1557: The Stationers' Guild

With the development of the printing press in 1439, and with a much wider literacy rate, England established a law forbidding books to be published by anybody other than members of the Stationers' Guild. This was intended to prevent publication of materials that might threaten the Church or the State.

In itself, this decree was more a matter of censorship than of copyright. But the Stationers' Guild established its own internal rules that provide the first semblance of copyright.

Under the Guild's rules, a member could register a title in a book called the Stationers' Register, and it was understood that no other member would be allowed to publish that work. This effectively granted the publisher perpetual rights on any work that the publisher chose to register. Once an author sold a work to the published, the author had no further rights concerning the work. At that time, professional authors were usually financed as artists were, through a patron.

This arrangement held for nearly 150 years, even through the English Revolution, but it began to fall apart by 1695, partly due to books being imported from outside England. The Stationers' Register remains an important historical source, particularly concerning the plays of Shakespeare and his contemporaries.

1710: The Statute of Anne

The first full-fledged copyright law, in England or elsewhere, was established in England during the reign of Queen Anne.
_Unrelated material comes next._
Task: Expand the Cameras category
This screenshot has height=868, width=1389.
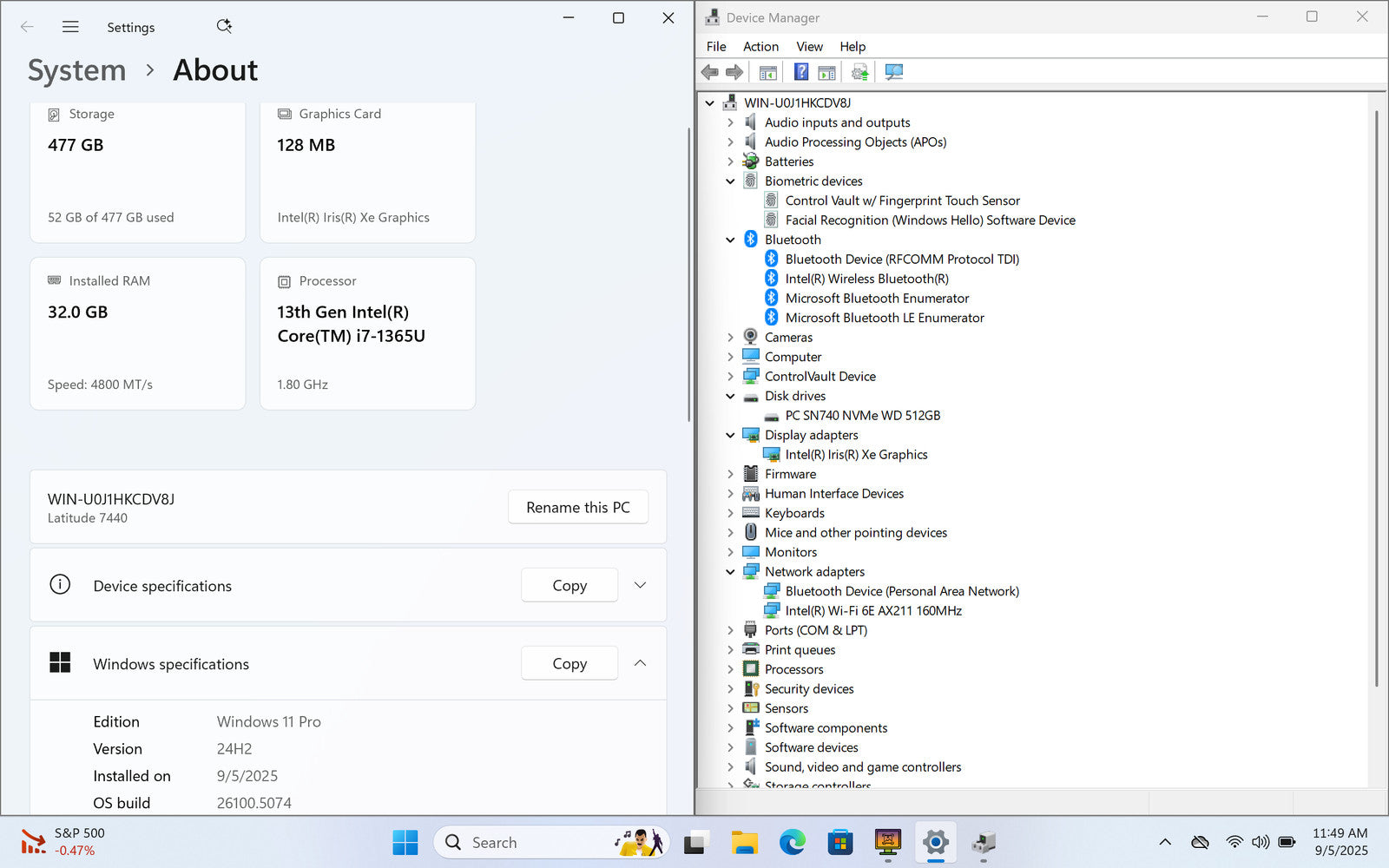Action: point(730,338)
Under this law, an author would have exclusive rights to a work for a period of 14 years from the work's first publication; the copyright could be renewed for a second 14 years if the author was still living at that time, but it could not be re-renewed. To qualify for this protection, the author had to provide a number of copies to the Stationers' Register, who would then distribute them to a list of government and university libraries listed by the statute.

Besides being the first formal law concerning copyrights, it also made two particularly important shifts from the preceding practice: First, it shifted the rights to the author rather than the publisher, completing shifting the financial arrangements for authors. And second, it established the concept of the expiration of those rights.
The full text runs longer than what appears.